アースモードとなってキングダムで発売されました。


 およそ2年前、シージにおいて、ビークルモードのキャブが変形した中のヒトにキャリアを分解変形させたアーマーパーツを装着してロボットモードを再現するという、オリジナルトイに近いギミックを再現したウルトラマグナス。

 今回はその仕様のままに、デザインをG1アニメ版に近付けての再登場となりました。

 キングダムでの発売ということで、ネトフリで配信されているアニメ版WFCでも再登場するのかと思っていたのですが、出てきませんでしたね。

 もしや、ネメシスプライムになるのではないか? というような憶測もありましたが。

 2010のメインどころとしては、サイクロナスも未登場でしたし、なんでキングダムに振り分けられたのか? というところではあります。

 まぁ、今回のウルトラマグナスに関してはシージ版のリデコですから、そのライン上にあるキングダムでの発売は自然のなりゆき。

 しかし、先頃正式に発売が報じられたスタジオシリーズ コロネーション スタースクリーム で、とうとうあらゆる垣根が取り払われた感もあるので、今後事態はさらに混沌としていく可能性も・・

 レビューしていきます。


ロボットモード

 さすがに基本的なシルエットはシージ(SG)版のままで、G1アニメ版のイメージよりは随分太ましくなっています。

 しかし、思っていた以上に新規造形箇所が多いです。

 具体的には、アーマーパーツでは頭部、胸部、肩が、本体部分も腰部が新規造形になっています。
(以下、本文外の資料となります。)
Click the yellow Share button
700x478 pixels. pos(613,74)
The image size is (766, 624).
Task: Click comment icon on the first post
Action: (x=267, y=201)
 あと、各部のタイヤが普通の地球車らしいデザインに変更され、武装でも肩のミサイルの形状が変更されています

 全体にSG版よりもディティールがあっさりと、シンプルになりました。

 なので、プロポーションはともかく個々のデザイン、造形面ではアニメの雰囲気が再現されていると思います。

 ただ、全体の色味はSG版同様暗めで、青い部分が水色に近かったアニメ版とはけっこう印象は違うかも。

 なお、SG版でほぼ全身にわたって施されていたウェザリング塗装は今回はなし。

 脚部アーマーの足部分は少し開いた状態で真っ直ぐ立てるような角度で造形されていますが、もちろん固定ではなくちゃんとスイング可能です。


 頭部アップ。

 普通に造形された目の上からバイザー状のクリアパーツを重ねる感じで、まさにアニメ版の顔が再現されています。

 一応集光ギミックも備わっているのですが、クリアパーツの色が濃いせいもあってあまり効果は出ていない感じ。


 ほぼ箱を重ねただけのような、四角い後ろ姿。

 リアスカートのあたる部分はビークルモードのデザイン変更に伴い、新規造形となっています。

 ただそのスカ-トですが、左右にあるでっぱりが背中にジョイントするアーマーパーツと干渉するため、そのままだと腰の回転ができなくなっています。

 なんでこんなことになったのか・・

 まぁ、アーマーパーツを少し上にずらせば、とりあえずは解決します。

 肩(鎖骨部分)のジョイントを外すことになりますが、胸と背中の2箇所で固定されるのでアーマーそのものが外れることはありません。

 ちょっと首周りが斜めを向きますが、さして不自然でもないですしね。

 しかし、だとしてもなんでこんなでっぱりを造形してしまったのか・・


付属武装

ブラスター

 SG版に付属のものと同じものです。

 ちなみにSG版での名称は、RTー15 ステソスコピック ディテクター。よくわからん名前だ・・

 やはり同様に赤色成型のパーツにシルバーで塗装されていますが、色味はSG版より明るめになっています。

 銃口部分は5㎜穴なので、大型のエフェクトパーツを取り付けることができます。


ミサイル

 肩に装備するミサイルは先にも言ったように新規造形に。よりシンプルな造形になりました。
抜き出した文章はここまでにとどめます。